_Texte_
----

Burning Corée du Sud 2018 – 148min.

Critique du film

Un thriller ardemment glaçant

Alexandre Janowiak
Critique du film: Alexandre Janowiak

Huit ans après Poetry, Lee Chang-Dong était de retour cette année sur la Croisette avec son nouveau long-métrage Burning. S’il n’a pas reçu de prix de la part du jury présidé par Cate Blanchett, le film du sud-coréen a marqué les esprits, et notamment ceux de la critique internationale qui lui a attribué le prix FIPRESCI.

Lors d’une livraison, Jongsu, un jeune coursier, tombe par hasard sur Haemi, une ancienne voisine du quartier. Elle le séduit immédiatement mais plus tard, et alors qu’elle rentre d’un voyage en Afrique, Haemi lui présente Ben, un homme mystérieux qu’elle a rencontré là-bas. Dès lors, un étrange triangle amoureux s’installe et Ben avoue un étrange passe-temps ...

Burning est l’adaptation de la nouvelle à succès «Les Granges brûlées», présente dans le recueil «L’éléphant s’évapore», du japonais Haruki Murakami. Tout au long du film, le style de l'écrivain est ultra présent et ses thématiques de prédilection sur l’existence, la solitude ou l’aliénation humaine forment le cœur des interactions du trio. Des sujets passionnants au coeur d’un thriller énigmatique particulièrement intense.

La première partie décontenancera plus d’un spectateur. À contrario de la grande majorité des films du genre, Burning prend son temps. Lee Chang-Dong s'attarde élégamment sur le comportement de ses personnages au lieu d'accumuler des révélations, fondées ou non, qui serviront à résoudre l’intrigue. À cet égard, le film met sans doute un peu trop de temps à ancrer le spectateur dans cette atmosphère envoûtante. La première demi-heure s'étire inexorablement et sombre presque dans un attentisme lancinant. Un défaut bien vite rectifié par le réalisateur qui conclut son premier acte par une scène d'amour d'une sublime beauté.

----

_Données sources_
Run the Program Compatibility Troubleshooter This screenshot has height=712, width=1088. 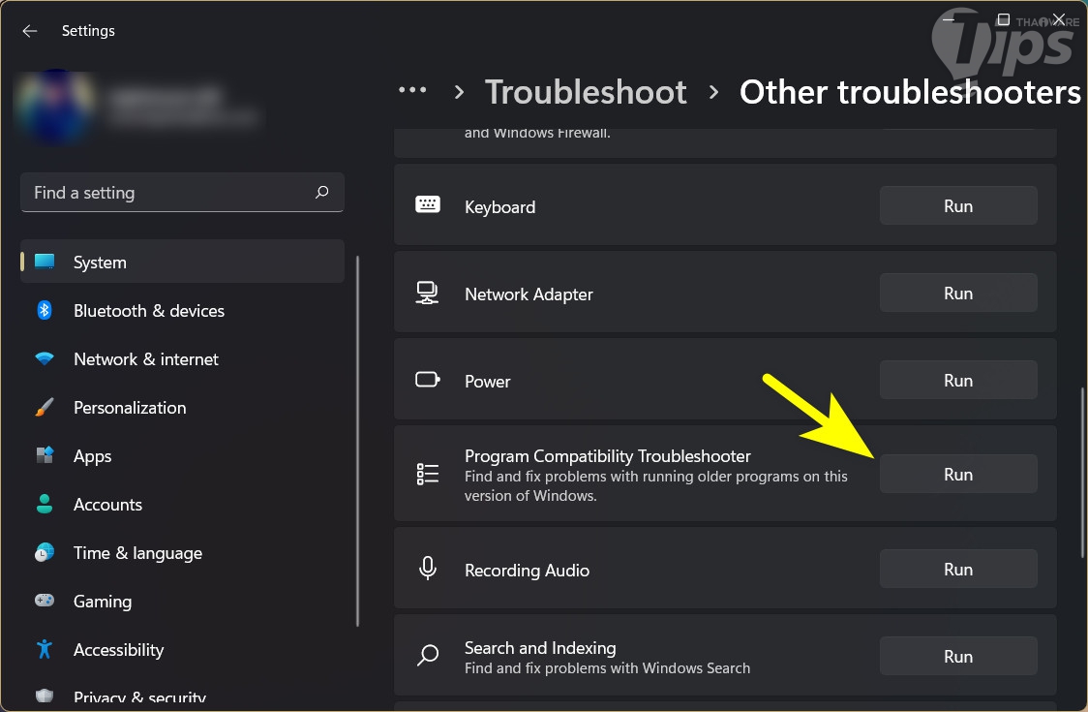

----

_Consigne 1_
D'après la critique, pourquoi la première partie de Burning risque-t-elle de décontenancer le spectateur ? Répondez en une à trois phrases.
_Consigne 2_
Veuillez citer le passage de la critique qui commence par « Burning Corée du » et se poursuit jusqu'à « étrange passe-temps ... ».
Les données ci-dessus ne sont pas nécessaires.

_Corrigé 1_
Contrairement à la plupart des films du genre, Burning prend son temps. Lee Chang-Dong s'attarde sur le comportement de ses personnages au lieu d'accumuler des révélations qui serviront à résoudre l'intrigue, si bien que la première demi-heure s'étire et sombre presque dans un attentisme lancinant.

_Corrigé 2_
Burning Corée du Sud 2018 – 148min.

Critique du film

Un thriller ardemment glaçant

Alexandre Janowiak
Critique du film: Alexandre Janowiak

Huit ans après Poetry, Lee Chang-Dong était de retour cette année sur la Croisette avec son nouveau long-métrage Burning. S’il n’a pas reçu de prix de la part du jury présidé par Cate Blanchett, le film du sud-coréen a marqué les esprits, et notamment ceux de la critique internationale qui lui a attribué le prix FIPRESCI.

Lors d’une livraison, Jongsu, un jeune coursier, tombe par hasard sur Haemi, une ancienne voisine du quartier. Elle le séduit immédiatement mais plus tard, et alors qu’elle rentre d’un voyage en Afrique, Haemi lui présente Ben, un homme mystérieux qu’elle a rencontré là-bas. Dès lors, un étrange triangle amoureux s’installe et Ben avoue un étrange passe-temps ...